Please list every line of the rows below that contains the string "menu", copying each line in full. Case counts.

===== SUPPLIED DATA

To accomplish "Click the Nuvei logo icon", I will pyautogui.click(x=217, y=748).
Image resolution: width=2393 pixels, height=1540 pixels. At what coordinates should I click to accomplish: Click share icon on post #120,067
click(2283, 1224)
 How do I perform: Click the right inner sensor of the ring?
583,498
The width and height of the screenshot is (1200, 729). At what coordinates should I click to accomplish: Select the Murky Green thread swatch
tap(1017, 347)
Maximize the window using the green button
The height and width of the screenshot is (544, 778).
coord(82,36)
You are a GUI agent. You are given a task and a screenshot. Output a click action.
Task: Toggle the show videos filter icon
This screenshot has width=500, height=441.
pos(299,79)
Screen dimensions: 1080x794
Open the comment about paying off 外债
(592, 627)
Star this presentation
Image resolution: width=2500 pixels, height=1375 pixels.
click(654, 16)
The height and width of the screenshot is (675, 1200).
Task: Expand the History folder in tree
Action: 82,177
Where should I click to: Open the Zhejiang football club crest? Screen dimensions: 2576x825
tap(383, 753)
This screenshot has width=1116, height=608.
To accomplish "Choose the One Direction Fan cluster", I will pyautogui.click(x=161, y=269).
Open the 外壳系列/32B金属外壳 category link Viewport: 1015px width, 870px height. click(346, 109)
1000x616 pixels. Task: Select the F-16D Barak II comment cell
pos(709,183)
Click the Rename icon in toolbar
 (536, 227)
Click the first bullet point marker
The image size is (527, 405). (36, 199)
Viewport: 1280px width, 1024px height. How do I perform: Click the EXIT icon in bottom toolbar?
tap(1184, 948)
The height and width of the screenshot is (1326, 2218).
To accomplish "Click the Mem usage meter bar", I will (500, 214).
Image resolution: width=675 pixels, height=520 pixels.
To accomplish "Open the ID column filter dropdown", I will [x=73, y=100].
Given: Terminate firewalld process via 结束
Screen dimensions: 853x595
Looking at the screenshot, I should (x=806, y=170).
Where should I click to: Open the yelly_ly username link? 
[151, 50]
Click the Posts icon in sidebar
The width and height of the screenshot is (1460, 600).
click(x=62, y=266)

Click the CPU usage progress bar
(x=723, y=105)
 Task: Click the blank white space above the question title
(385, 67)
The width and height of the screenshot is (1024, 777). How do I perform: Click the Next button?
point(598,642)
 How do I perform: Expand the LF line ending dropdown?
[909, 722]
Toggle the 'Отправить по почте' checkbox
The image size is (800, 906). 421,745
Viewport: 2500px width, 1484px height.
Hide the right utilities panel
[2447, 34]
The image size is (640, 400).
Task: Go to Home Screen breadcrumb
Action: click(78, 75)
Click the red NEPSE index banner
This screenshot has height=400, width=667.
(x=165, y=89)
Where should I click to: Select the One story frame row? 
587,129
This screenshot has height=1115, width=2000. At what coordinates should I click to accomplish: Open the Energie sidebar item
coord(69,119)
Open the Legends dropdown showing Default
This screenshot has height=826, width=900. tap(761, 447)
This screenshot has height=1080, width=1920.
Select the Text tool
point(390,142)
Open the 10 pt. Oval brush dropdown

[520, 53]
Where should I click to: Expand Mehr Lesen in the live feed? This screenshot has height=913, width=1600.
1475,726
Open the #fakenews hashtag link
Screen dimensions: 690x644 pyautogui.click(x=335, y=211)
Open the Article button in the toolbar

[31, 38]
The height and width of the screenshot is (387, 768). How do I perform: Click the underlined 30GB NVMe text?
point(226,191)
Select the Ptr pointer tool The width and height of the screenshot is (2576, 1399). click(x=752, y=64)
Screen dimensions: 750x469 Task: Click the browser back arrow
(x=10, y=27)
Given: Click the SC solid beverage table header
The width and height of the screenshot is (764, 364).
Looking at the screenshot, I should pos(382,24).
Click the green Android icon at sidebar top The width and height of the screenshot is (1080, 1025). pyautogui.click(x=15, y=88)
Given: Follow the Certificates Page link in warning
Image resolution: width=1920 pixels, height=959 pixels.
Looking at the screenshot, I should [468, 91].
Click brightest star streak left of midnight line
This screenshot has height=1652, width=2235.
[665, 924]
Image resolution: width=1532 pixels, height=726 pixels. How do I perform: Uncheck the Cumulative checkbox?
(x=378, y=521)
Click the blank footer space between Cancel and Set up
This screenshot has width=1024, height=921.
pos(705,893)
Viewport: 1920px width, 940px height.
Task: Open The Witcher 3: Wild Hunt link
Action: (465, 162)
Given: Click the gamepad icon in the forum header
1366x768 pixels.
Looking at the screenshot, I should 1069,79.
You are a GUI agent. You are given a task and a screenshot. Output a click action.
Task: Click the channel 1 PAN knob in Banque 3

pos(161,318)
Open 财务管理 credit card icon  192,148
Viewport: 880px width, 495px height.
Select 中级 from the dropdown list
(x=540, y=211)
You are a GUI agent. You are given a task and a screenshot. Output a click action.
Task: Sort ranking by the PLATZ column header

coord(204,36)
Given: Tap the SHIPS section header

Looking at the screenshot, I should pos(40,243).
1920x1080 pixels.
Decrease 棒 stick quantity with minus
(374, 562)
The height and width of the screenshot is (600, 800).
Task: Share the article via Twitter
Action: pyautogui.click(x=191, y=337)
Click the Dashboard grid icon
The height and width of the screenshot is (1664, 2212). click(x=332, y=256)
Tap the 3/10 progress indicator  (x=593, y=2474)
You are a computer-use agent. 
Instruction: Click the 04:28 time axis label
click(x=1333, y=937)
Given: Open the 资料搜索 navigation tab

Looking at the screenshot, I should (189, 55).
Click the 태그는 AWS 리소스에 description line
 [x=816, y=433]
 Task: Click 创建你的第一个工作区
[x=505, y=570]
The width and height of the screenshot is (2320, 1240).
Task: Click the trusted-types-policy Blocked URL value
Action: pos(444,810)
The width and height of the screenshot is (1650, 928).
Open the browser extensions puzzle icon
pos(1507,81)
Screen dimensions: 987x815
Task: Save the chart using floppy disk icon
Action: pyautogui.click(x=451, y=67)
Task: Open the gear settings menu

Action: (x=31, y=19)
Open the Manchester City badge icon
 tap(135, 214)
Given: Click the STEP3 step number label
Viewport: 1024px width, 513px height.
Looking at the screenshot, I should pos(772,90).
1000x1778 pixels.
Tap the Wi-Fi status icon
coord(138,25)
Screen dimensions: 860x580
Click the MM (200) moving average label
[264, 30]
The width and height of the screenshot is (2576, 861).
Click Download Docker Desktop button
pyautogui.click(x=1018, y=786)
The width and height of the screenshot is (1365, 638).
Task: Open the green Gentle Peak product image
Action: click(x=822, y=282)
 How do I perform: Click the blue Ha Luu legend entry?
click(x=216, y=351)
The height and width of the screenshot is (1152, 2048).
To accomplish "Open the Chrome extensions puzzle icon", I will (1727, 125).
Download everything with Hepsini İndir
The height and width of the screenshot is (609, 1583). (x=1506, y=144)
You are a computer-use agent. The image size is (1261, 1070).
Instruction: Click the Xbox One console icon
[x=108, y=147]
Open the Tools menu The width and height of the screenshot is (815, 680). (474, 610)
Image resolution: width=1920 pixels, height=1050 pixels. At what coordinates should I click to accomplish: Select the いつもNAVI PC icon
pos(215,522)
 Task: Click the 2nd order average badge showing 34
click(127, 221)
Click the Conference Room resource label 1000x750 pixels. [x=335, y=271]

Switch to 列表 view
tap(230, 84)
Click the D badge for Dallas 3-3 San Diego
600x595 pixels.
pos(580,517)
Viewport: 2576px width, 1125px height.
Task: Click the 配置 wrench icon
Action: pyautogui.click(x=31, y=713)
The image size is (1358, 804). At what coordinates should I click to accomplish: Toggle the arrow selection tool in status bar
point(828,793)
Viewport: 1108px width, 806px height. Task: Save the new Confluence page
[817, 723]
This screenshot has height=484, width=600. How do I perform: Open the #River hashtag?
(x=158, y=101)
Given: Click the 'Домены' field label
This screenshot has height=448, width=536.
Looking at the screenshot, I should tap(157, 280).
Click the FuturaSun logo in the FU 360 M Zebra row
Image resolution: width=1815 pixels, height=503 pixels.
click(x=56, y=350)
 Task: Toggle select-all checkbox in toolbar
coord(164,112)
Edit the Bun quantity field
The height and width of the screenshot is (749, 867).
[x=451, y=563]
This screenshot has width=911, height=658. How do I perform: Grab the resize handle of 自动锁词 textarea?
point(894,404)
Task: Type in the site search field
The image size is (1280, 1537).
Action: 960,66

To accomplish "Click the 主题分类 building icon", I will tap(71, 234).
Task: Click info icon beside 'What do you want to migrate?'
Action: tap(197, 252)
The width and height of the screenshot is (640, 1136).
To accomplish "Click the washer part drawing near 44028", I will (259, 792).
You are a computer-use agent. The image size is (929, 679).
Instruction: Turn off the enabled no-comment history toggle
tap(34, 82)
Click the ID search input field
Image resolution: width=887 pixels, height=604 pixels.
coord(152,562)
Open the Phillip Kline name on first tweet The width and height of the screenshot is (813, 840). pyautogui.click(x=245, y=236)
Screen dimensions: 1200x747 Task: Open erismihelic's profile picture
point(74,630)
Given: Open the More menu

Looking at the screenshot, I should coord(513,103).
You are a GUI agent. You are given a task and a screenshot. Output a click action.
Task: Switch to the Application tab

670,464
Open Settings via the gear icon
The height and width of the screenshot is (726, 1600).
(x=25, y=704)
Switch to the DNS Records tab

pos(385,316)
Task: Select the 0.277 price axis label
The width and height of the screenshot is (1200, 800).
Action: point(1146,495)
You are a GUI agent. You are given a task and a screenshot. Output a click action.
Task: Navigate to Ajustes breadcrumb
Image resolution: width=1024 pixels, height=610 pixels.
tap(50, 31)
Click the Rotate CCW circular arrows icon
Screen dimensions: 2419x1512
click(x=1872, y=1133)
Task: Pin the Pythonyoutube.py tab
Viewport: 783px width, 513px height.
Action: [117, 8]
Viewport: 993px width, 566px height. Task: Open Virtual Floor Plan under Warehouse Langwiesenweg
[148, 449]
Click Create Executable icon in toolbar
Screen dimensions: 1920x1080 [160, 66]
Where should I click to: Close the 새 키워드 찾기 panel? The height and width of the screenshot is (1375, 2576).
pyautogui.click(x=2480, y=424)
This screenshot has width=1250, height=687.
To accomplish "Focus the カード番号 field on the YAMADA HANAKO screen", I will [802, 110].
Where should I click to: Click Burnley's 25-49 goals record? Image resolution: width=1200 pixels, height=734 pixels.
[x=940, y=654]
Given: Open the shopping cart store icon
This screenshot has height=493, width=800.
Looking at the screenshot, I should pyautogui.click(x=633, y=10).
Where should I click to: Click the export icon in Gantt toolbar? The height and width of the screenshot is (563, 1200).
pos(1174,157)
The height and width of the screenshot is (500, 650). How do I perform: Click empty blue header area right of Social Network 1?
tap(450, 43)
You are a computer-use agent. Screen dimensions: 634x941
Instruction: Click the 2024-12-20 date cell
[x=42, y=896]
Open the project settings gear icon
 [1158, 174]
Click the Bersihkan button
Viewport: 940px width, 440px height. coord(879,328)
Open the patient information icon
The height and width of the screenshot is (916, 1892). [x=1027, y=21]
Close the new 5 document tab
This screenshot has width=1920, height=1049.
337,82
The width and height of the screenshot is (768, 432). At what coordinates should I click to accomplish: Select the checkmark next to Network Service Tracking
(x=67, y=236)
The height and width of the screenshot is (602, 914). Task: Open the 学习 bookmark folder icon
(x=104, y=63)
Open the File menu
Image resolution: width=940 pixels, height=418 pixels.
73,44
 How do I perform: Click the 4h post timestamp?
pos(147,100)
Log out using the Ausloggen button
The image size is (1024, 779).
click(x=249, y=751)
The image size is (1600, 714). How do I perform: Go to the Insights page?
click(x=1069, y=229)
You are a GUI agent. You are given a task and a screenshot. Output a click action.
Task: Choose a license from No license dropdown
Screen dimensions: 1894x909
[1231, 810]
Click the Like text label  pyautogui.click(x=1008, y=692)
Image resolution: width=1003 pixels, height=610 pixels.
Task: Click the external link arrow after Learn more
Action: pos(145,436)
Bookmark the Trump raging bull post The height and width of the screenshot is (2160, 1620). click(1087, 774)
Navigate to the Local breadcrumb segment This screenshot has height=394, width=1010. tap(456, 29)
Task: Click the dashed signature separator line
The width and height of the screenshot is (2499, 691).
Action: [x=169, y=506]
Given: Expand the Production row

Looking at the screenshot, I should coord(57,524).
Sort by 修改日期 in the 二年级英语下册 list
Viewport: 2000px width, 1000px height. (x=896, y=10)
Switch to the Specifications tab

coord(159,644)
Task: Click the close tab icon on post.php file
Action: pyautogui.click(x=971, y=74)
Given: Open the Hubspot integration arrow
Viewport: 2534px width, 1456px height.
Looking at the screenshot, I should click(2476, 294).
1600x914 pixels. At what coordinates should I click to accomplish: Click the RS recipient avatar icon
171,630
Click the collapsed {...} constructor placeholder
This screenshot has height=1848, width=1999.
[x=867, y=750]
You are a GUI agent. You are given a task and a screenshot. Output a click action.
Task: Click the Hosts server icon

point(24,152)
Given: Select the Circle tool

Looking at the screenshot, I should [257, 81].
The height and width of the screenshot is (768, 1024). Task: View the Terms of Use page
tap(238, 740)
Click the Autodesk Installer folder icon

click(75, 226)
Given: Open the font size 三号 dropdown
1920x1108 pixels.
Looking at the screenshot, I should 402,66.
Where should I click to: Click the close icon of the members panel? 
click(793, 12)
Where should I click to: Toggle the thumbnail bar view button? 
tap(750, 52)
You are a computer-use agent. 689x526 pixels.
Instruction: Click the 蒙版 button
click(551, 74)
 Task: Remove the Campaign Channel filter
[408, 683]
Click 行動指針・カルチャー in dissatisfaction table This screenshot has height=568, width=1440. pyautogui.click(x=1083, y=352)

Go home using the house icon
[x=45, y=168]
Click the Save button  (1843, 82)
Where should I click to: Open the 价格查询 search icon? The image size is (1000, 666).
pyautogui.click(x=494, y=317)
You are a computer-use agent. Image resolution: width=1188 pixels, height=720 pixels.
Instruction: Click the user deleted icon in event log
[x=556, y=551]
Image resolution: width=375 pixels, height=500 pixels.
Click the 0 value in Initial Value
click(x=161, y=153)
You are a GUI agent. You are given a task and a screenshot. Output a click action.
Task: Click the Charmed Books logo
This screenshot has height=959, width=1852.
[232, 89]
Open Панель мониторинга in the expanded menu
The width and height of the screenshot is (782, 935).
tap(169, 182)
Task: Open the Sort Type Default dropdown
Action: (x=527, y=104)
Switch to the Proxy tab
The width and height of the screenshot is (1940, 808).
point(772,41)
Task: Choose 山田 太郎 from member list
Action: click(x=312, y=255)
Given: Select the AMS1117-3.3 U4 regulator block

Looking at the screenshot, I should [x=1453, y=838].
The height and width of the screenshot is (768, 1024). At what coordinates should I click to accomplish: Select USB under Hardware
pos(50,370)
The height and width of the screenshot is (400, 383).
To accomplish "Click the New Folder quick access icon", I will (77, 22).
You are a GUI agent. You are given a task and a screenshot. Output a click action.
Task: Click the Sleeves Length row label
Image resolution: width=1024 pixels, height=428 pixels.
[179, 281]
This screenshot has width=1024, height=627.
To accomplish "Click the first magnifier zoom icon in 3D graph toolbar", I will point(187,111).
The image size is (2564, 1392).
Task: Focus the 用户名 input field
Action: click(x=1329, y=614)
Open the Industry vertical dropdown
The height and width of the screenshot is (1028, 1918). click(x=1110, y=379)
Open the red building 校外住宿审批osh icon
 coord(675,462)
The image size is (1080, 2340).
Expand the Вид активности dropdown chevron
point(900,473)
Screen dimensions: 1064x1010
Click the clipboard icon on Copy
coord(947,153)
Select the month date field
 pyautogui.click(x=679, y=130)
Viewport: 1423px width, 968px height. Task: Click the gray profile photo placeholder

==========

**RESPONSE:**
Task: Open the gear settings menu
Open the Tools menu The width and height of the screenshot is (815, 680). (474, 610)
Given: Open the More menu
Open the File menu
Open Панель мониторинга in the expanded menu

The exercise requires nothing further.